If you or someone you care for are having problems with memory, thinking, or behavior that are getting worse, see a geriatrician. A geriatrician is a doctor who has special training in caring for older adults. Geriatric nurse practitioners can also help you.

If you are the one having these problems, bring a relative or close friend with you to your appointment. If someone you know is having these problems, it's best if you or another relative or close friend go with them to the appointment. They can help make sure that the healthcare professional has accurate information.

Medical Assessment

To decide whether an older adult may have dementia, a healthcare professional will:

  • Ask about the person’s medical and social history.
  • Review all medications that the person is taking.  This includes all prescription drugs, herbal remedies, vitamins, and supplements the person takes.
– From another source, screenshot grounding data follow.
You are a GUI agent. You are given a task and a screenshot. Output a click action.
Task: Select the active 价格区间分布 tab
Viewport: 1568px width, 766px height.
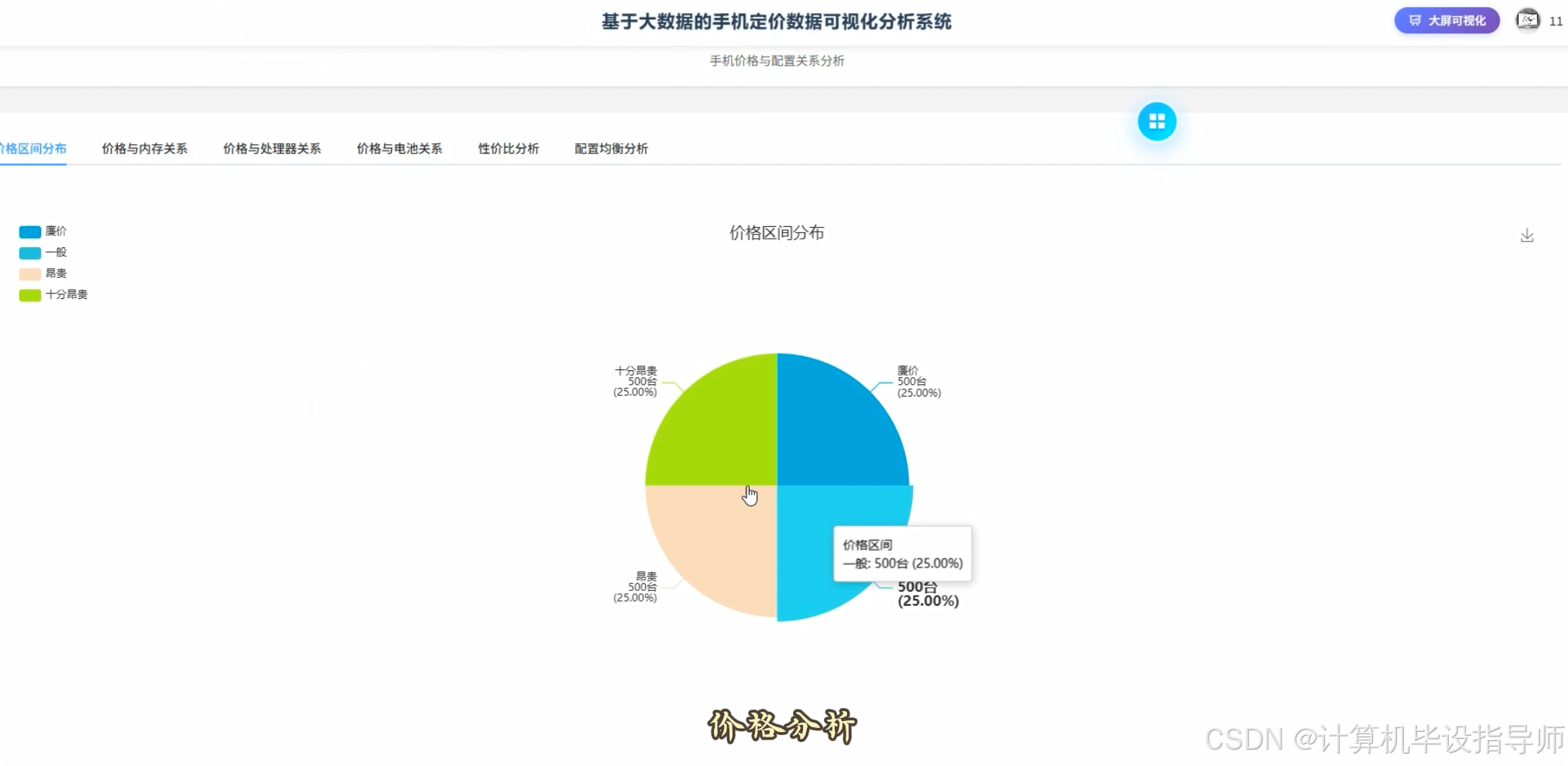33,149
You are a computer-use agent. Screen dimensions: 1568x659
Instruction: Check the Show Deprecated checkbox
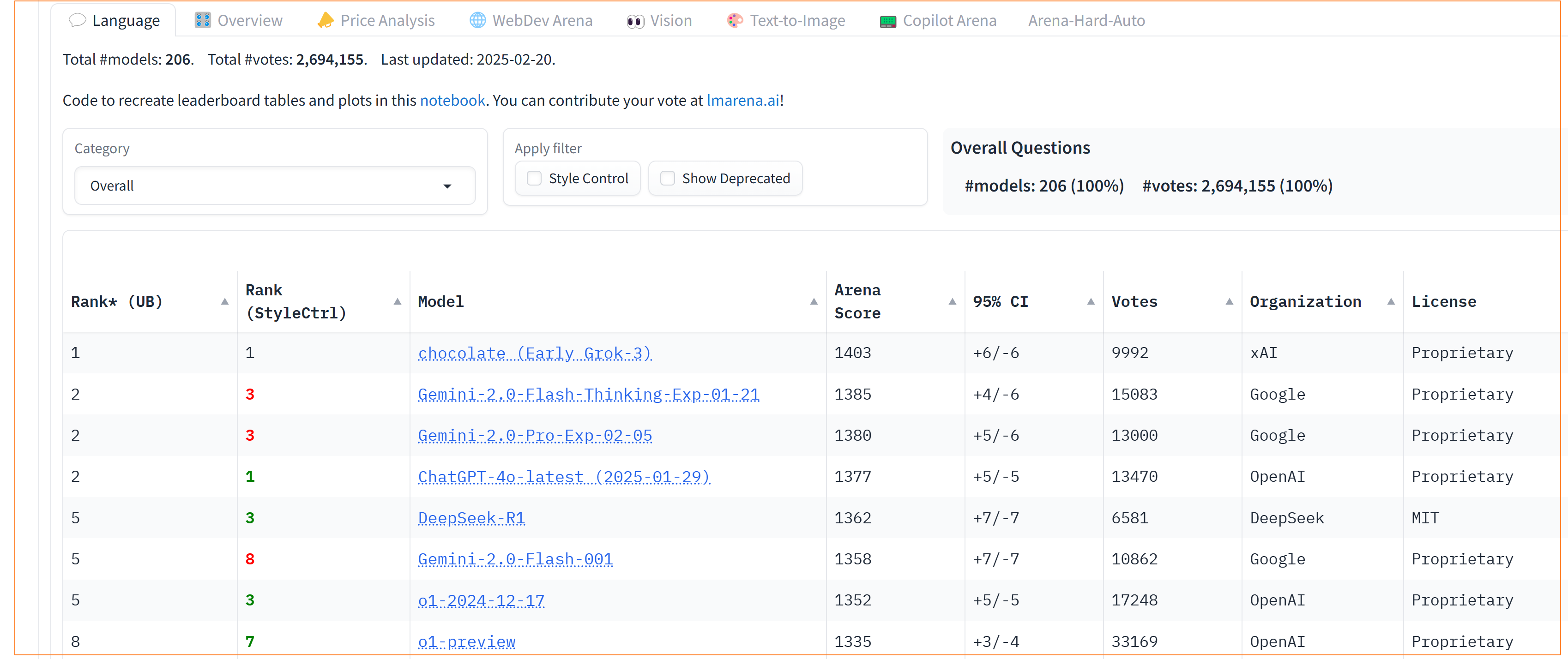click(667, 178)

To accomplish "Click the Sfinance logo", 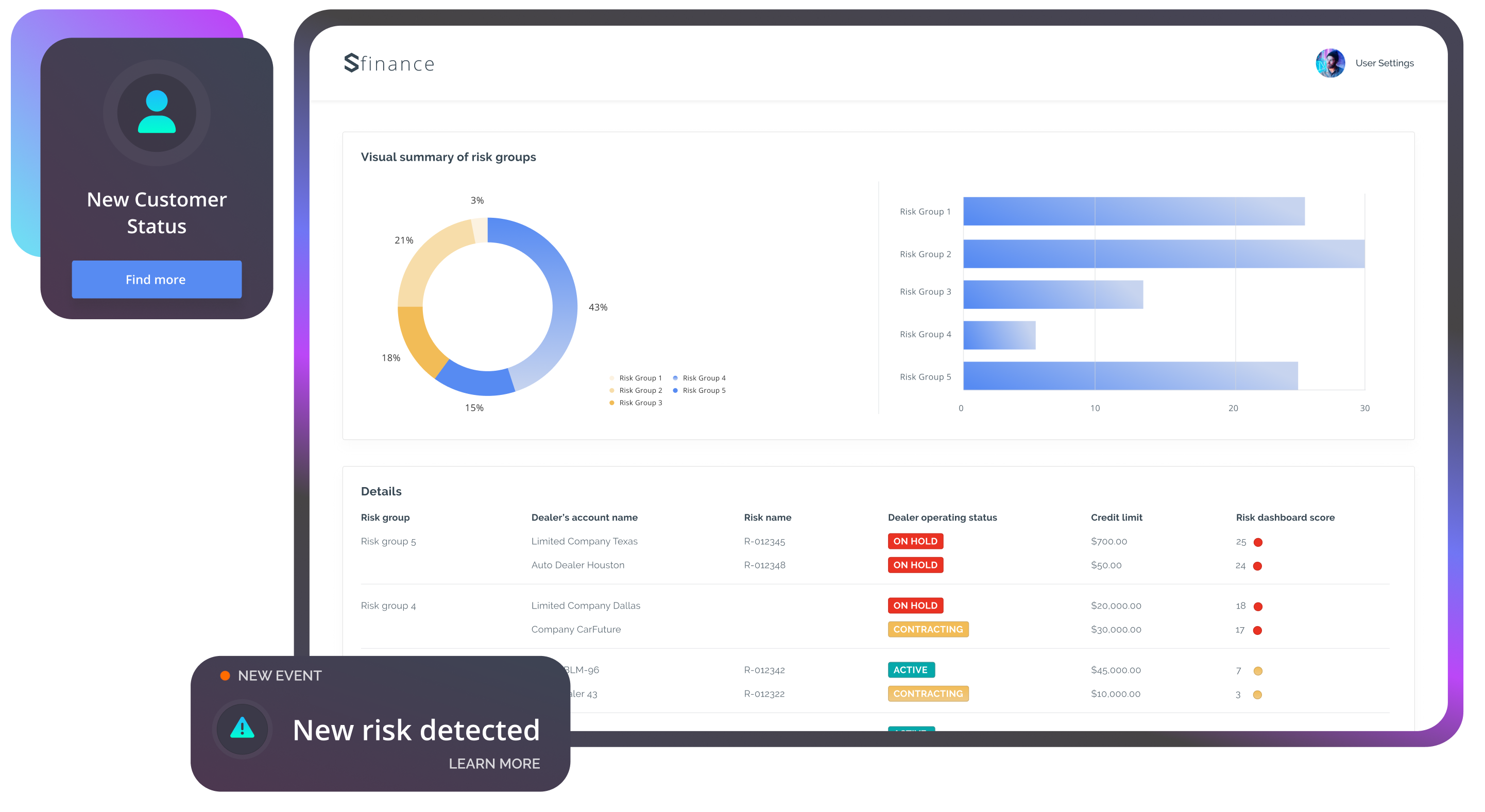I will coord(389,63).
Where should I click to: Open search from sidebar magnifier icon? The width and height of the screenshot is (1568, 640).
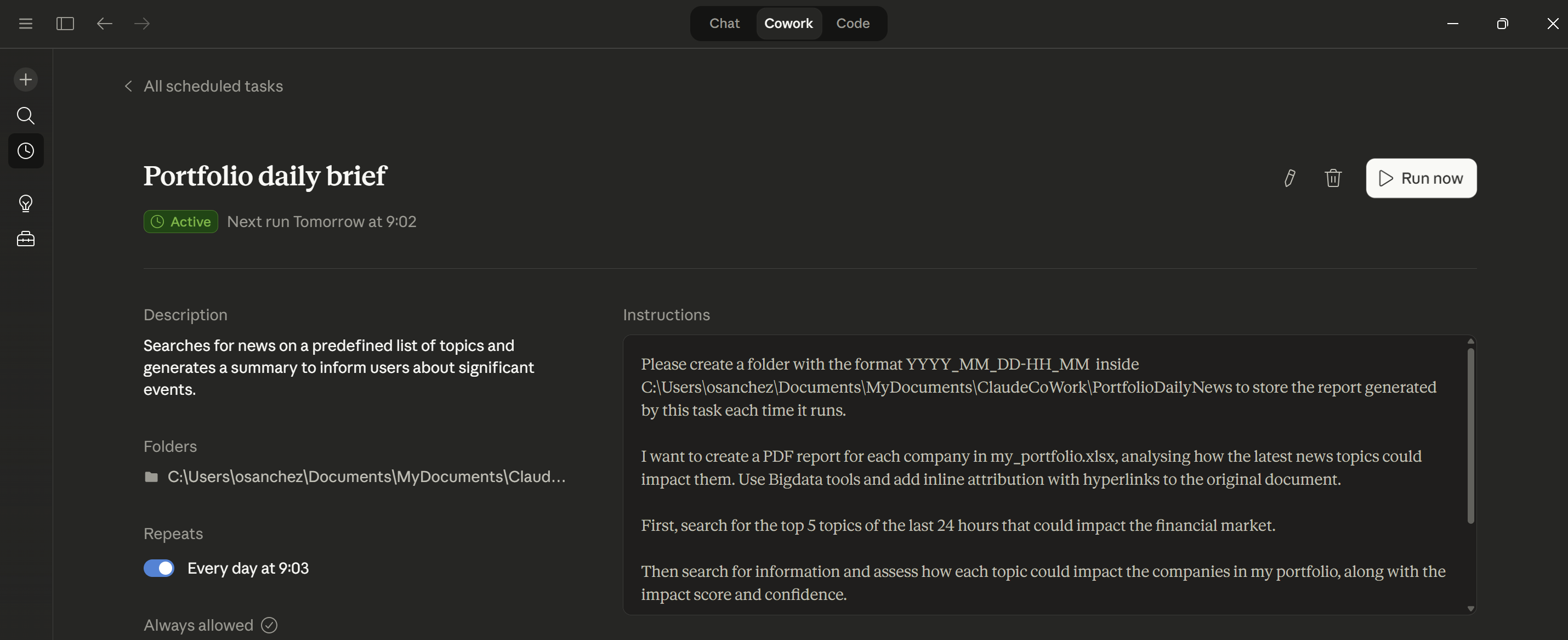point(26,115)
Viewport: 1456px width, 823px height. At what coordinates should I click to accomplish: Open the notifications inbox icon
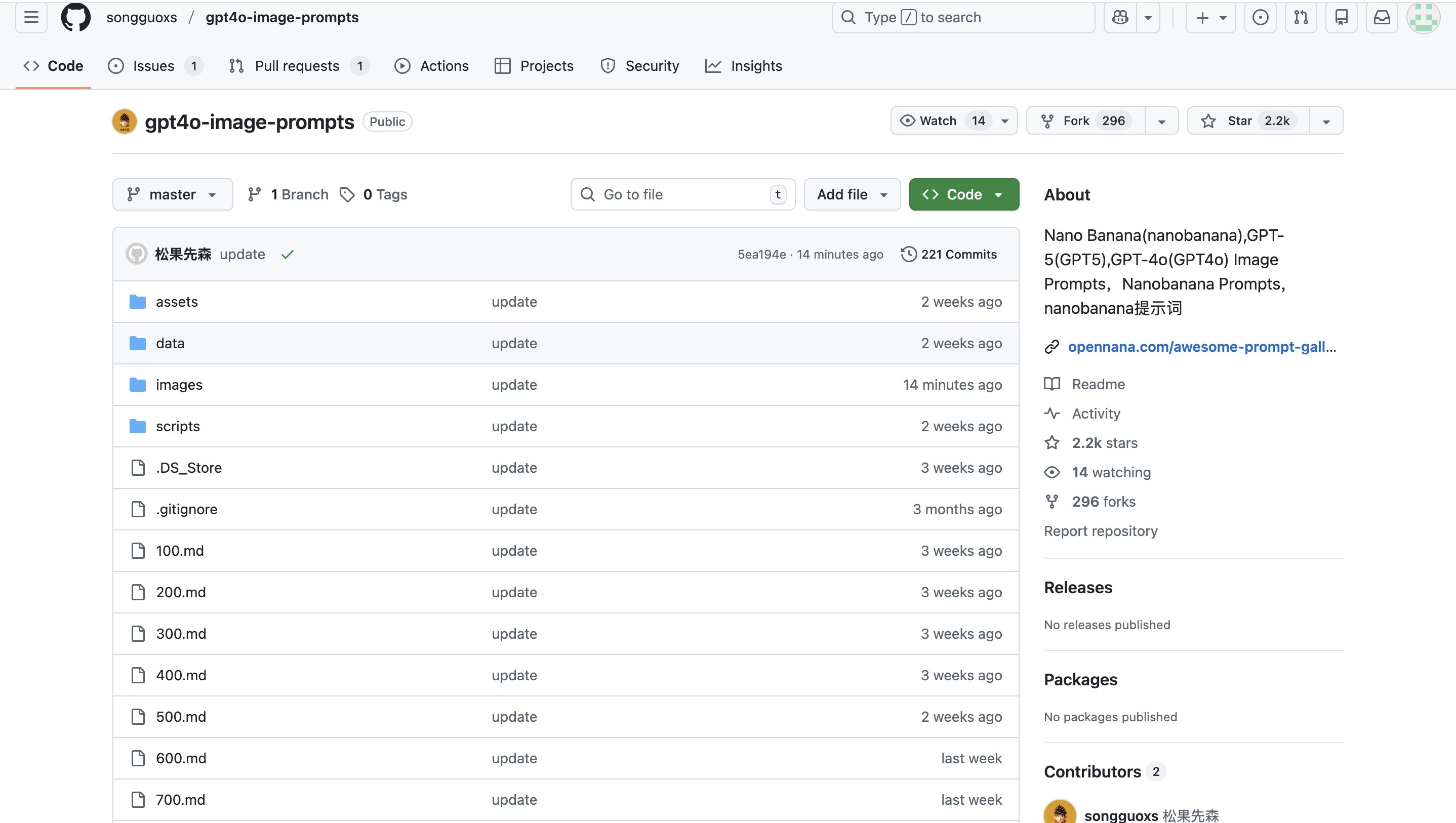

These might cause changes in mental abilities, mood, and behavior.  Bring a list of these items to your appointment.
  • Do a complete physical exam that includes blood and other lab tests to check for underlying problems and reversible causes, such as infections, vitamin B12 deficiency, and thyroid problems. Ask questions about changes in the person’s physical and mental abilities and behavior.
  • Test the person’s attention, memory, thinking, language, and decision-making skills.
  • Recommend brain scans, if necessary, to look for problems, such as brain tumors.

The healthcare professional may also consider evaluation for other health problems that could affect cognitive abilities, such as obstructive sleep apnea.

If needed, make sure that that either the healthcare professional you see, or someone on the staff, speaks your primary language and can help you during your visit.